> **WHAT YOU HAVE TO DO**:
Beginning at the line containing "Where should I click to: Tap" in the material below and ending at the line containing "The image size is (990, 602).", return each line exactly and add nothing.

> **INPUT FOR THIS TASK**:
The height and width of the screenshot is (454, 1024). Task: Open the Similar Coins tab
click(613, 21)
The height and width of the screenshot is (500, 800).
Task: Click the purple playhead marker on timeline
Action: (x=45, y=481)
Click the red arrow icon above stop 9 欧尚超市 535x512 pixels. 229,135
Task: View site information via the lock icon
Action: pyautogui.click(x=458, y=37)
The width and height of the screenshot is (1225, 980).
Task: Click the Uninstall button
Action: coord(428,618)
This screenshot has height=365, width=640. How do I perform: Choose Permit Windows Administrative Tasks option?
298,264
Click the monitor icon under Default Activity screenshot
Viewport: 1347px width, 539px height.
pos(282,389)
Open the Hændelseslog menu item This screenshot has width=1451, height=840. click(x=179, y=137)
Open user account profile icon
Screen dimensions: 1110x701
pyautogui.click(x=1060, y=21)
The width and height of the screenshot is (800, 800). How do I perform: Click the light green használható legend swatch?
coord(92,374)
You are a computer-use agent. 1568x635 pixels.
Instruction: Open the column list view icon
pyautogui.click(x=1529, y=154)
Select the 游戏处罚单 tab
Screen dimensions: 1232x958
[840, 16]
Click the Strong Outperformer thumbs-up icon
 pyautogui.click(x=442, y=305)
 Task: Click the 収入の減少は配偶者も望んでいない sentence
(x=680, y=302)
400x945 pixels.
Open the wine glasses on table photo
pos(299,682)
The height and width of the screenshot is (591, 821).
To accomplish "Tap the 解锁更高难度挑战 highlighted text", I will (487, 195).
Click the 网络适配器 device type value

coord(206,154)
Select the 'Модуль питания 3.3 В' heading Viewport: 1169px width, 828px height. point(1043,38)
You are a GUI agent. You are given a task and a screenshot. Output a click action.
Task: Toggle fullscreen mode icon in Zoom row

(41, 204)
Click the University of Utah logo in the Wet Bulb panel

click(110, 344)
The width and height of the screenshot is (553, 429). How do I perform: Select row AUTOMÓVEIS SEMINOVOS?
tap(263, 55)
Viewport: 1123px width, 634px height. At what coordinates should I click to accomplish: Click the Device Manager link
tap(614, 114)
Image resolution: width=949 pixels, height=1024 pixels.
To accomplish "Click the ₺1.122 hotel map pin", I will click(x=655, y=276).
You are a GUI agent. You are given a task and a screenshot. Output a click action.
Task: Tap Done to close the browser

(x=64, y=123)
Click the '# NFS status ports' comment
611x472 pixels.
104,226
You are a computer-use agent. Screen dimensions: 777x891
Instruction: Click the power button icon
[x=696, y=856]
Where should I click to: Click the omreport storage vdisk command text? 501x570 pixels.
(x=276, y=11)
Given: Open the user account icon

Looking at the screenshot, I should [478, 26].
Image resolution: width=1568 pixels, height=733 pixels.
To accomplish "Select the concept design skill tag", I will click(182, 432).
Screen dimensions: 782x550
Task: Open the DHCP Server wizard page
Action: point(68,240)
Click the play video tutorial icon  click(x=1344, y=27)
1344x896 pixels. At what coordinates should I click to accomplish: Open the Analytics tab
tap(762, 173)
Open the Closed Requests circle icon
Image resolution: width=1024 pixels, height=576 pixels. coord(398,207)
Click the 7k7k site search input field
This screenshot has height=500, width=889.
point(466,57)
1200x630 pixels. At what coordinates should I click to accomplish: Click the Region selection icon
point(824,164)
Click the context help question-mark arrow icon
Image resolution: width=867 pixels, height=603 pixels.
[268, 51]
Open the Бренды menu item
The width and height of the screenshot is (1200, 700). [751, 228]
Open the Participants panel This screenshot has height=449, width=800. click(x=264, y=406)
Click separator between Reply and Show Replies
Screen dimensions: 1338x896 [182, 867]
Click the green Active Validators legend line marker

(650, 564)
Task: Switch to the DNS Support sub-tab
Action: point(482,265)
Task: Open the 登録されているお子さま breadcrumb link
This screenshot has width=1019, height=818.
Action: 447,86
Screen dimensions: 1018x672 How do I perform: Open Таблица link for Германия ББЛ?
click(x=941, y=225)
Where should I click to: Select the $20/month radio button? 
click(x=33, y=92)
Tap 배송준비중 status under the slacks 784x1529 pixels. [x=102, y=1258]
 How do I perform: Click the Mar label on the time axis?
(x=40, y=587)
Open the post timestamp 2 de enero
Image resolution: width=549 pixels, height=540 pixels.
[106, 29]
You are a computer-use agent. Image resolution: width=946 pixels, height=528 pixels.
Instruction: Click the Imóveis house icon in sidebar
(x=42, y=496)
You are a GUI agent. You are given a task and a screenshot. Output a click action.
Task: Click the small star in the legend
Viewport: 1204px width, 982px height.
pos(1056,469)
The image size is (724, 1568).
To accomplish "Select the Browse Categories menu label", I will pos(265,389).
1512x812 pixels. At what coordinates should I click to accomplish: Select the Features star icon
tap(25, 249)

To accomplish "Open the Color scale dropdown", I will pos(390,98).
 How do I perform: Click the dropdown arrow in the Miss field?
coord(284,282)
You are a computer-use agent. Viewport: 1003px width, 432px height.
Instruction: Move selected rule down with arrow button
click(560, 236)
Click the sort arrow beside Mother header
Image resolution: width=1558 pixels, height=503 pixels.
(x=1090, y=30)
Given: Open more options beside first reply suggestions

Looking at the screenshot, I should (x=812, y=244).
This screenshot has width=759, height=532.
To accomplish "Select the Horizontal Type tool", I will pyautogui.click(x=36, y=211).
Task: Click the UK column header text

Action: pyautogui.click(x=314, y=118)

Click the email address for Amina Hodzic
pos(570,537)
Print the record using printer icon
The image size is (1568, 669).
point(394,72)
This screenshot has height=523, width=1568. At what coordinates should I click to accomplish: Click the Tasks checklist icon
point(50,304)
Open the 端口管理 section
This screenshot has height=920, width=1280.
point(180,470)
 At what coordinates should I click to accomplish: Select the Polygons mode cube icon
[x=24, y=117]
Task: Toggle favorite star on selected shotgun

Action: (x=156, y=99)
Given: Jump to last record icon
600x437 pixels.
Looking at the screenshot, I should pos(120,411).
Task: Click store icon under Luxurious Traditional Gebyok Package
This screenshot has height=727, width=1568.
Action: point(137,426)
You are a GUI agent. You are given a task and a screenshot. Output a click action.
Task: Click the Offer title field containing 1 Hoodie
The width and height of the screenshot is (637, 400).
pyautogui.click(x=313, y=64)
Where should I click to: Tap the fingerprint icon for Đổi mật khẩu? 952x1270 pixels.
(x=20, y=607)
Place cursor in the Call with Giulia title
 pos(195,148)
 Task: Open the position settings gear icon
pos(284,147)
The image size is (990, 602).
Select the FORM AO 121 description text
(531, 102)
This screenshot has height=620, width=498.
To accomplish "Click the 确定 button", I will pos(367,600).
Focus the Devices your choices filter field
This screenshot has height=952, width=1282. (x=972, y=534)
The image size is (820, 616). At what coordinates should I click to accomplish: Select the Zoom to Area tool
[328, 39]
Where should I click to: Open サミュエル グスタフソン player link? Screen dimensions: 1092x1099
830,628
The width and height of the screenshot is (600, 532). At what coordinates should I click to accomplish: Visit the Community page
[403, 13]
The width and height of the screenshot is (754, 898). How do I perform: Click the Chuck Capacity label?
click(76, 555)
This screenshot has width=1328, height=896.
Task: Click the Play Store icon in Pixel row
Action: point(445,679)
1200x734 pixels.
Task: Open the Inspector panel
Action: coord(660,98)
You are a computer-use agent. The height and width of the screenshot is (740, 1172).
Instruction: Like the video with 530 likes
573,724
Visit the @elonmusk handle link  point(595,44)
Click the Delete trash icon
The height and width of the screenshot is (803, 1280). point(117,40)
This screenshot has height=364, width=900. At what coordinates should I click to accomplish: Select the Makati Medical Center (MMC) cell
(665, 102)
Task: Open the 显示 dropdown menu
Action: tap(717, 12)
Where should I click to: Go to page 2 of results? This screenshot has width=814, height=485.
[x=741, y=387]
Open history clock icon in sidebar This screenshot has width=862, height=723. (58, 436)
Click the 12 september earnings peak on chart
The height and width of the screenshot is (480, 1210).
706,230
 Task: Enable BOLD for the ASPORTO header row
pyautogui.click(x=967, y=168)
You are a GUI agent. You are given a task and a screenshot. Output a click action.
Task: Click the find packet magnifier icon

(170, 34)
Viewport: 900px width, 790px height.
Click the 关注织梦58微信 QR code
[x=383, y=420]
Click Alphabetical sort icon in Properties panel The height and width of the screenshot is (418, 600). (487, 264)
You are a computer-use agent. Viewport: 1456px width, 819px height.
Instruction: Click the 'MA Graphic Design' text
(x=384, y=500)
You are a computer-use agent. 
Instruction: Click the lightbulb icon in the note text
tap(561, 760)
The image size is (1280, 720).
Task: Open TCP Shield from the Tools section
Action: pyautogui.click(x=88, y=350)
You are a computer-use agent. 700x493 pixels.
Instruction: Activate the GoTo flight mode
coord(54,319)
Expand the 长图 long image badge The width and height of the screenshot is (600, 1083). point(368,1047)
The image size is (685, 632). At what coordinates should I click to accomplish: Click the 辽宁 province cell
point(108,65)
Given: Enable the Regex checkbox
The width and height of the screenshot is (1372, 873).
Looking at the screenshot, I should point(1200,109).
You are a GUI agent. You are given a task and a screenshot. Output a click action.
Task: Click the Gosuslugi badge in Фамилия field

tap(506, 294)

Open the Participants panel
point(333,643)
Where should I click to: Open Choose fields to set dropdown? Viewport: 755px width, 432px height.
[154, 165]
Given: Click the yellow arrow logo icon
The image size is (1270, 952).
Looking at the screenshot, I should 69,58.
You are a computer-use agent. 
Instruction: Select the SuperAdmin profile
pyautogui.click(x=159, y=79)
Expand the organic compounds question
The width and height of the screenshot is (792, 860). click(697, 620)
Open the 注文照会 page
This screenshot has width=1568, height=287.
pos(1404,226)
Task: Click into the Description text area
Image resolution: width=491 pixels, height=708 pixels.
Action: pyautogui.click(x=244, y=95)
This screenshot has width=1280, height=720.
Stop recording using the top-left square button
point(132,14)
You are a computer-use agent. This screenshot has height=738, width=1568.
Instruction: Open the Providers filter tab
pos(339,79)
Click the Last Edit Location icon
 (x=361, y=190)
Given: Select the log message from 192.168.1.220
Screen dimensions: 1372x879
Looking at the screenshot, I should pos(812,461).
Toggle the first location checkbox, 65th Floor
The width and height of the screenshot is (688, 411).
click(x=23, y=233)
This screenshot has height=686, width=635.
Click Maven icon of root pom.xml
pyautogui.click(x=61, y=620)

> **WRITTEN SOLUTION**:
Where should I click to: Tap the fingerprint icon for Đổi mật khẩu? 952x1270 pixels.
(x=20, y=607)
Place cursor in the Call with Giulia title
 pos(195,148)
 Task: Open the position settings gear icon
pos(284,147)
The image size is (990, 602).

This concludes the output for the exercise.